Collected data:
== Segment start ==

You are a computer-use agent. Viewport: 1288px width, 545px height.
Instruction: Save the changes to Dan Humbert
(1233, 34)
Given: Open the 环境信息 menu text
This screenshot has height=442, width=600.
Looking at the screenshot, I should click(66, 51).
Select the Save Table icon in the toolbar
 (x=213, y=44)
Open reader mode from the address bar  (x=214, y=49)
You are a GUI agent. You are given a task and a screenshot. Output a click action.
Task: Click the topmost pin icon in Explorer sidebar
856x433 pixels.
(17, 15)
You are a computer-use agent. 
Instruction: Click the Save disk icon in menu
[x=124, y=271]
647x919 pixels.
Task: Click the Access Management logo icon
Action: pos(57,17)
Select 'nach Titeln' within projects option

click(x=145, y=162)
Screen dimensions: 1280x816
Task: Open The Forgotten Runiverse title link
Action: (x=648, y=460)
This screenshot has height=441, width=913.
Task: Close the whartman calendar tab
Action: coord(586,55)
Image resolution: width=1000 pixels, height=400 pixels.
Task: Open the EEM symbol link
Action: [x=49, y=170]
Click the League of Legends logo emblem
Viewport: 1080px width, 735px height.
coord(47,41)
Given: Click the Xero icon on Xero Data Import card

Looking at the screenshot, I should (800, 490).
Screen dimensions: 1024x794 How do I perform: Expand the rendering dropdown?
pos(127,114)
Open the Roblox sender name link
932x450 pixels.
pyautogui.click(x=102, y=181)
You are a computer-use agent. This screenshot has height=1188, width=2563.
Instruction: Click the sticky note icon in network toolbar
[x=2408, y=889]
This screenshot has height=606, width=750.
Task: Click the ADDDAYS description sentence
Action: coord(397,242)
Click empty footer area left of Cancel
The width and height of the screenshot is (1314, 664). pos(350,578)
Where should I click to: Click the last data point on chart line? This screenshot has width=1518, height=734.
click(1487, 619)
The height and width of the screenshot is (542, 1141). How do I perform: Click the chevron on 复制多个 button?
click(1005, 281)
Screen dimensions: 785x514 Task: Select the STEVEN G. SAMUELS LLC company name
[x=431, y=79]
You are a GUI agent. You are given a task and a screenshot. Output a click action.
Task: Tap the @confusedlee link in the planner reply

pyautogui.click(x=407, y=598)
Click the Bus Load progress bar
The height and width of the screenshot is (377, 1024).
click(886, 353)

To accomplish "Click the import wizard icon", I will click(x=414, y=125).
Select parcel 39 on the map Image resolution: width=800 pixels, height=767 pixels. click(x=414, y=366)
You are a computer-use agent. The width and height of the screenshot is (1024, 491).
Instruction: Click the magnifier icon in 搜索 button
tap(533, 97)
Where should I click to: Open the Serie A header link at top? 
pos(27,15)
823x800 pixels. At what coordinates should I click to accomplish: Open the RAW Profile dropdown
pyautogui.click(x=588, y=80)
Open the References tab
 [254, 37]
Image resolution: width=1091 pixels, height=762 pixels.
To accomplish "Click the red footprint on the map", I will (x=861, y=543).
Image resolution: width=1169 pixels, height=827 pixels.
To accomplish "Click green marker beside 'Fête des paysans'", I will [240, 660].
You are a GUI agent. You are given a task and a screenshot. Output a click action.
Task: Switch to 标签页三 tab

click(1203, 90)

== Segment end ==

### What this task involves
Every entry is to be transcribed exactly as it stands.

### Response to the task
You are a computer-use agent. Viewport: 1288px width, 545px height.
Instruction: Save the changes to Dan Humbert
(1233, 34)
Given: Open the 环境信息 menu text
This screenshot has height=442, width=600.
Looking at the screenshot, I should click(66, 51).
Select the Save Table icon in the toolbar
 (x=213, y=44)
Open reader mode from the address bar  (x=214, y=49)
You are a GUI agent. You are given a task and a screenshot. Output a click action.
Task: Click the topmost pin icon in Explorer sidebar
856x433 pixels.
(17, 15)
You are a computer-use agent. 
Instruction: Click the Save disk icon in menu
[x=124, y=271]
647x919 pixels.
Task: Click the Access Management logo icon
Action: pos(57,17)
Select 'nach Titeln' within projects option

click(x=145, y=162)
Screen dimensions: 1280x816
Task: Open The Forgotten Runiverse title link
Action: (x=648, y=460)
This screenshot has height=441, width=913.
Task: Close the whartman calendar tab
Action: coord(586,55)
Image resolution: width=1000 pixels, height=400 pixels.
Task: Open the EEM symbol link
Action: [x=49, y=170]
Click the League of Legends logo emblem
Viewport: 1080px width, 735px height.
coord(47,41)
Given: Click the Xero icon on Xero Data Import card

Looking at the screenshot, I should (800, 490).
Screen dimensions: 1024x794 How do I perform: Expand the rendering dropdown?
pos(127,114)
Open the Roblox sender name link
932x450 pixels.
pyautogui.click(x=102, y=181)
You are a computer-use agent. This screenshot has height=1188, width=2563.
Instruction: Click the sticky note icon in network toolbar
[x=2408, y=889]
This screenshot has height=606, width=750.
Task: Click the ADDDAYS description sentence
Action: coord(397,242)
Click empty footer area left of Cancel
The width and height of the screenshot is (1314, 664). pos(350,578)
Where should I click to: Click the last data point on chart line? This screenshot has width=1518, height=734.
click(1487, 619)
The height and width of the screenshot is (542, 1141). How do I perform: Click the chevron on 复制多个 button?
click(1005, 281)
Screen dimensions: 785x514 Task: Select the STEVEN G. SAMUELS LLC company name
[x=431, y=79]
You are a GUI agent. You are given a task and a screenshot. Output a click action.
Task: Tap the @confusedlee link in the planner reply

pyautogui.click(x=407, y=598)
Click the Bus Load progress bar
The height and width of the screenshot is (377, 1024).
click(886, 353)

To accomplish "Click the import wizard icon", I will click(x=414, y=125).
Select parcel 39 on the map Image resolution: width=800 pixels, height=767 pixels. click(x=414, y=366)
You are a computer-use agent. The width and height of the screenshot is (1024, 491).
Instruction: Click the magnifier icon in 搜索 button
tap(533, 97)
Where should I click to: Open the Serie A header link at top? 
pos(27,15)
823x800 pixels. At what coordinates should I click to accomplish: Open the RAW Profile dropdown
pyautogui.click(x=588, y=80)
Open the References tab
 [254, 37]
Image resolution: width=1091 pixels, height=762 pixels.
To accomplish "Click the red footprint on the map", I will (x=861, y=543).
Image resolution: width=1169 pixels, height=827 pixels.
To accomplish "Click green marker beside 'Fête des paysans'", I will [240, 660].
You are a GUI agent. You are given a task and a screenshot. Output a click action.
Task: Switch to 标签页三 tab

click(1203, 90)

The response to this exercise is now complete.